Reliance Infocomm Ltd is through with the test runs that were on since late last year, for rolling out its broadband-based TV hook-up with domestic households. That is, provided the last mile linkage can get going, which arguably is being held back on account of certain `external factors' that have nothing to do with the company's readiness, including a stable regulatory framework.
Talking to Business Line, Mr Amit Khanna, Chairman, Reliance Entertainment Pvt Ltd and spokesperson for Reliance Infocomm, said the company is ready for a select city-national launch , though it is too early to put a specific date to the broadband TV initiative. The roll-out could be some time next year, he said. Meanwhile, there isstill nothing firmed up with Microsoft on using the Internet protocol TV (IPTV) solution that the latter is developing.
Some of the global majors that have entered into an arrangement to try out the Microsoft's IPTV solution include Bell (Canada), Swiss Telecom, SBC (US) and Reliance Infocomm. It was in October last that Microsoft Corp and Reliance Infocomm had announced in Redmond (US) that they would work together to jointly create, test and deliver Internet protocol (IP)-based television services using a solution that was being developed by the software giant.
"The test runs on broadband TV for households that we have had in Jamnagar for over six months and in certain parts of Mumbai are over and we are pretty sure of our technology. On the issue of last mile connectivity, affordability would be the key. Just as it would be in the case of the `Choispad' set top boxes. Talks are on with various vendors for manufacturing the set top boxes, based on our designs," Mr Khanna said.
Unlike in some of the developed countries, where the leading telecom service providers are looking at a lateral entry into media services to offset declining revenues from voice calls, Reliance Infocomm is facing no such crisis, he said. The advantage is that the company has no legacy of obsolete technology in the voice segment and it isin a position to converge voice, video and data as per its choice.
"Unlike in the US where the broadband revolution is PC-led, it is going to be TV-led in the rest of the world.

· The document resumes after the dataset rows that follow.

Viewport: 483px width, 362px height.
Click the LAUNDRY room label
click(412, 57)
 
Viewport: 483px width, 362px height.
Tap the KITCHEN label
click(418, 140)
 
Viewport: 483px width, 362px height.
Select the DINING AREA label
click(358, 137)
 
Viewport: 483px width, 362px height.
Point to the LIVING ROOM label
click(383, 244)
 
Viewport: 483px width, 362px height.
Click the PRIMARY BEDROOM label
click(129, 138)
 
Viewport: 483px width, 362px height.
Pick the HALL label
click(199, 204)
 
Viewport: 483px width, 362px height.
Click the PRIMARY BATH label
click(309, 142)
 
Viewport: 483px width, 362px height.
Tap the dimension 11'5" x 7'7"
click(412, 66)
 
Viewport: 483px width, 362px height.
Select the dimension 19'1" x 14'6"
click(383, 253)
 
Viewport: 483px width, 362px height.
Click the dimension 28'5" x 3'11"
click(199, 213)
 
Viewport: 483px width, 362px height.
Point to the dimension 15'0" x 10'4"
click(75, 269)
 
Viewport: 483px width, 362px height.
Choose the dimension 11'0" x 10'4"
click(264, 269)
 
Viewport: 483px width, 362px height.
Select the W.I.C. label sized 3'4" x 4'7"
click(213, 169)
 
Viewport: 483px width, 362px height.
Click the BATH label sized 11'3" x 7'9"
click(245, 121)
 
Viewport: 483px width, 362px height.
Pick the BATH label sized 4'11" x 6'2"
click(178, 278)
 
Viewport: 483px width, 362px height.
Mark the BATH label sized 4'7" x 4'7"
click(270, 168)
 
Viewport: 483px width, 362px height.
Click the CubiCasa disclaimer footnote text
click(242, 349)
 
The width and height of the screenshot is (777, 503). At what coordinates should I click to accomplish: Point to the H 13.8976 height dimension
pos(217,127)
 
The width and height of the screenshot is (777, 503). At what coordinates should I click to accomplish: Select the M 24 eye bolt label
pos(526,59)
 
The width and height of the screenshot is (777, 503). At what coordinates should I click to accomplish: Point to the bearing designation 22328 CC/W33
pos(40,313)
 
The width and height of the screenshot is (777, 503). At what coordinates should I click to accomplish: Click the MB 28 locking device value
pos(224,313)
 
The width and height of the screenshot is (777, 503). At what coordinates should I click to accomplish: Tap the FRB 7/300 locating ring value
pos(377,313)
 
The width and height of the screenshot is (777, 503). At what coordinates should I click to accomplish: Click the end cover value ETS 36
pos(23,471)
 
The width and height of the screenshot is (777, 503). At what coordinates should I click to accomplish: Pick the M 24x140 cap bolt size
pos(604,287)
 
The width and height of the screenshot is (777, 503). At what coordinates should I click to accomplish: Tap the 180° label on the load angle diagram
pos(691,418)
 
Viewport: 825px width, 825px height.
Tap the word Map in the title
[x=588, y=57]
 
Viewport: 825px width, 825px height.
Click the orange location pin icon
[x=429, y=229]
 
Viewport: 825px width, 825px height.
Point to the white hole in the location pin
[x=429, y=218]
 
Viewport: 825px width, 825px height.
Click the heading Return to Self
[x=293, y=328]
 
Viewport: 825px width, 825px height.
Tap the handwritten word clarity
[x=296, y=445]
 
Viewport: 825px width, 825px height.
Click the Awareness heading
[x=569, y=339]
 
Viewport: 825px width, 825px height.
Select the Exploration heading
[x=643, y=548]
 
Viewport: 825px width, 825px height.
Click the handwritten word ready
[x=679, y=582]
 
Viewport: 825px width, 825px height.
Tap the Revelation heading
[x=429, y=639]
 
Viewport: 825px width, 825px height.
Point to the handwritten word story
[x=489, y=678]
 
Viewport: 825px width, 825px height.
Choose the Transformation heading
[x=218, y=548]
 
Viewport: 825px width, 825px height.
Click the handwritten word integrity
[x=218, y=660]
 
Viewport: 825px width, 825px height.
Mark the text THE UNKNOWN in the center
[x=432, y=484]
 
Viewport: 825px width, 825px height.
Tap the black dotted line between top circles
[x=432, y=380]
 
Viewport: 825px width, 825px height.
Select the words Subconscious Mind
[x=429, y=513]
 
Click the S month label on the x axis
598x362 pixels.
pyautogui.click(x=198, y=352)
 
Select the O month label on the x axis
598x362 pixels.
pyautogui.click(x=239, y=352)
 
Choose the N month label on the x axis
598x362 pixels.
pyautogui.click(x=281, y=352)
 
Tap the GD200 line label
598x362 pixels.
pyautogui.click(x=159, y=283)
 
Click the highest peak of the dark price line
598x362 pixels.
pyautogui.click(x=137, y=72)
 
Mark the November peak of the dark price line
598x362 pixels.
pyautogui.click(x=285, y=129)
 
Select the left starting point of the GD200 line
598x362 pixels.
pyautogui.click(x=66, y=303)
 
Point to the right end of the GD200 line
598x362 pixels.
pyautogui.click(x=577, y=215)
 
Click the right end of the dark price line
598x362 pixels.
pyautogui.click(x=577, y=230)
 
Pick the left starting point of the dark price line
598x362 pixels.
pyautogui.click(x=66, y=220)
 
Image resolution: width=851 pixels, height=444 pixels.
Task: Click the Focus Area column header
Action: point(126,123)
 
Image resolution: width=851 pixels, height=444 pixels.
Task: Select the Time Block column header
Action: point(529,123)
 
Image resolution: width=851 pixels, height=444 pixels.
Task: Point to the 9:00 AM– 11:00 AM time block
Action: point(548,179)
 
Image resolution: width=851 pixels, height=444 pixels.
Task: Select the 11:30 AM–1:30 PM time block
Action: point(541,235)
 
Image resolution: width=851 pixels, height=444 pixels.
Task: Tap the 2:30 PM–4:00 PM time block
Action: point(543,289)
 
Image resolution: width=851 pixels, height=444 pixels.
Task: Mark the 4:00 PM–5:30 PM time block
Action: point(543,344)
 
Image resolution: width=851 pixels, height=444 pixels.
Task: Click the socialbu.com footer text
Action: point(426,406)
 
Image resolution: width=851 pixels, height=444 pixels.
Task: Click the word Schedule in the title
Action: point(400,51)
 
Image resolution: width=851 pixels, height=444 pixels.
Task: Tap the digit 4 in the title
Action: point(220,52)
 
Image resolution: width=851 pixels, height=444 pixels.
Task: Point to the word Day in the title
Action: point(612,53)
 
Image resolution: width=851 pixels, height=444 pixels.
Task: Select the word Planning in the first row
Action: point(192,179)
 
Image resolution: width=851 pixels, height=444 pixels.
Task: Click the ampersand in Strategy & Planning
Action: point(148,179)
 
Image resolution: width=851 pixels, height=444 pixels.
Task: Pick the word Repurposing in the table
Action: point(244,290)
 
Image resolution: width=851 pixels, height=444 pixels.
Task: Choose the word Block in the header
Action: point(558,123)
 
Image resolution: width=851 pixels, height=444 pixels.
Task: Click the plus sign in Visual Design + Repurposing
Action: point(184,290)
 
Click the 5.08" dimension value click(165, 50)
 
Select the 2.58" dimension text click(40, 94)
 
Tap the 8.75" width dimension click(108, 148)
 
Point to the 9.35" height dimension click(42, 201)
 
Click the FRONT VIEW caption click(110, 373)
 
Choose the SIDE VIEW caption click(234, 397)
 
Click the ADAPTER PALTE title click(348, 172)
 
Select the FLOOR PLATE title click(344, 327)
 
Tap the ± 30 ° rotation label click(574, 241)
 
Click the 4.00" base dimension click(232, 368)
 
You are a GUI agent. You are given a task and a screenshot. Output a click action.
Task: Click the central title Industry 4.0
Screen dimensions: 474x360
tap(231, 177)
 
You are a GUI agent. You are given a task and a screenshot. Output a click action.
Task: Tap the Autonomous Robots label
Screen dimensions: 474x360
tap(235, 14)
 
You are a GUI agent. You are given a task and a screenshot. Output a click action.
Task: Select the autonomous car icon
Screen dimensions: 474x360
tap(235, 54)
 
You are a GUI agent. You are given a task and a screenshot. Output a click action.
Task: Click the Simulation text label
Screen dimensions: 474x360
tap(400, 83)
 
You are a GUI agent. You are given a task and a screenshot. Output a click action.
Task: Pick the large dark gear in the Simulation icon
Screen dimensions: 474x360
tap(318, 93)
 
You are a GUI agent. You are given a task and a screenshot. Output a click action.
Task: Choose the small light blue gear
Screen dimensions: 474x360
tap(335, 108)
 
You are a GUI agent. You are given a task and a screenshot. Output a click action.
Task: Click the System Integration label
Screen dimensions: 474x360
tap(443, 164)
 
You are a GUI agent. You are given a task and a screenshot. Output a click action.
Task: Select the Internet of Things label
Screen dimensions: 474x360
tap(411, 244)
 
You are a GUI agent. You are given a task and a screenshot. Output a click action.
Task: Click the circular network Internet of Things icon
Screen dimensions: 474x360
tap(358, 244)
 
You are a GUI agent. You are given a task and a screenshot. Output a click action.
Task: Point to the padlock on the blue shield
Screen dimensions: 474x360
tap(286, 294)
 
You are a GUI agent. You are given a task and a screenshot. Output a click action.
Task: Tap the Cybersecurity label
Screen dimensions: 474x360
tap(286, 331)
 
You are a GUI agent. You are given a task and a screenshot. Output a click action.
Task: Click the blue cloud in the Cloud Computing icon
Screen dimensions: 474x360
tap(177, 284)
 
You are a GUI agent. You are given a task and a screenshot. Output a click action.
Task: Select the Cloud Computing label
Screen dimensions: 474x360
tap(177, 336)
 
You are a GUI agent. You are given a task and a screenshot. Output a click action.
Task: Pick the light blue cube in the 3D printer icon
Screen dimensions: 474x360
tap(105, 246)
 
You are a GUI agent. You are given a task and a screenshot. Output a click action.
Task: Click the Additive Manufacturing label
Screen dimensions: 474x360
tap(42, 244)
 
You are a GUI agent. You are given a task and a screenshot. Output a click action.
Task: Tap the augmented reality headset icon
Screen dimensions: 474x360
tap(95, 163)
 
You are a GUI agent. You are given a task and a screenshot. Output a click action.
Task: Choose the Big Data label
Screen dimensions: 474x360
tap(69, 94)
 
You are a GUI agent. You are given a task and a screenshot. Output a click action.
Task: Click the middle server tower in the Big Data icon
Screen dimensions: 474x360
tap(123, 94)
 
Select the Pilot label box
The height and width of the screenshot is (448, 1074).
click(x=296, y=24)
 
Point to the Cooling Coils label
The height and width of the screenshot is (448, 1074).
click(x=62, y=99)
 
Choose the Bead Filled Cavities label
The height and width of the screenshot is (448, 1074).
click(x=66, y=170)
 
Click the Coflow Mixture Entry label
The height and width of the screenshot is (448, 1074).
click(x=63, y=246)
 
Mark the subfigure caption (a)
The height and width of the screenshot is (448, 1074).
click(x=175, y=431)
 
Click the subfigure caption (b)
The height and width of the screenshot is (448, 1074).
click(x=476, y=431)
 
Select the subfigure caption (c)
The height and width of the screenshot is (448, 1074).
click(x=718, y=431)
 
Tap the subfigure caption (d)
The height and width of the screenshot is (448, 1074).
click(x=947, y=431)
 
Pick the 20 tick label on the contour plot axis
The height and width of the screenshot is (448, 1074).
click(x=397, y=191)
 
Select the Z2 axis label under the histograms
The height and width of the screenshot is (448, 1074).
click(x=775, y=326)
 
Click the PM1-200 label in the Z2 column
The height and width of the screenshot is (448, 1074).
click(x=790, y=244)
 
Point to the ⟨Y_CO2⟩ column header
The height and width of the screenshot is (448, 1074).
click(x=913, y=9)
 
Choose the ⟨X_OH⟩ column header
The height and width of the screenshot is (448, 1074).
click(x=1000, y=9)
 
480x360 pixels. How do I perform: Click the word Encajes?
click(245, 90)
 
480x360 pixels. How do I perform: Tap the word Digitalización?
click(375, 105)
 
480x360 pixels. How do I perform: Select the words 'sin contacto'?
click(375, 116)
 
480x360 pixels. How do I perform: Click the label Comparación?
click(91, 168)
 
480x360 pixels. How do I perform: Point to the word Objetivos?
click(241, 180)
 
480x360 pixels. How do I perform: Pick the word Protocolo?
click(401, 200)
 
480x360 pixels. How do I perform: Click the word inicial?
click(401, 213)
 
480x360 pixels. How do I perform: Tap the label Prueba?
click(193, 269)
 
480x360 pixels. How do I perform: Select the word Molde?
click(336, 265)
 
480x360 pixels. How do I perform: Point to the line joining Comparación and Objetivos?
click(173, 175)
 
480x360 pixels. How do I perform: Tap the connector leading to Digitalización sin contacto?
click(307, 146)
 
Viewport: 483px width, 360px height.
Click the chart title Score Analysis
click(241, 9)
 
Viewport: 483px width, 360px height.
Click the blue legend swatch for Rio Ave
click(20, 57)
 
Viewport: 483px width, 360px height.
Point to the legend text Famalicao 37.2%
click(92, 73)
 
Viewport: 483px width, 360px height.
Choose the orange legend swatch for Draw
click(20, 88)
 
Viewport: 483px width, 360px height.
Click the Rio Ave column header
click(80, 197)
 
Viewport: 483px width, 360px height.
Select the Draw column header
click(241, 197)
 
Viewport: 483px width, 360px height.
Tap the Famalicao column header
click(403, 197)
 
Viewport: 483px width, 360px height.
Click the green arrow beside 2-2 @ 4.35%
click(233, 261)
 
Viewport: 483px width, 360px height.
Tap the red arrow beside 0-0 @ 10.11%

This is especially true in the case of Asia where Korea has a head start with its gaming programmes. While one is not sure how it will unfold in China, the only way that India will accept it will be as an entertainment-led product. And there is no way that voice revenues will take a beating in India in the near future — a phenomenon that has been whittling down the revenues of Western telecom companies," Mr Khanna said.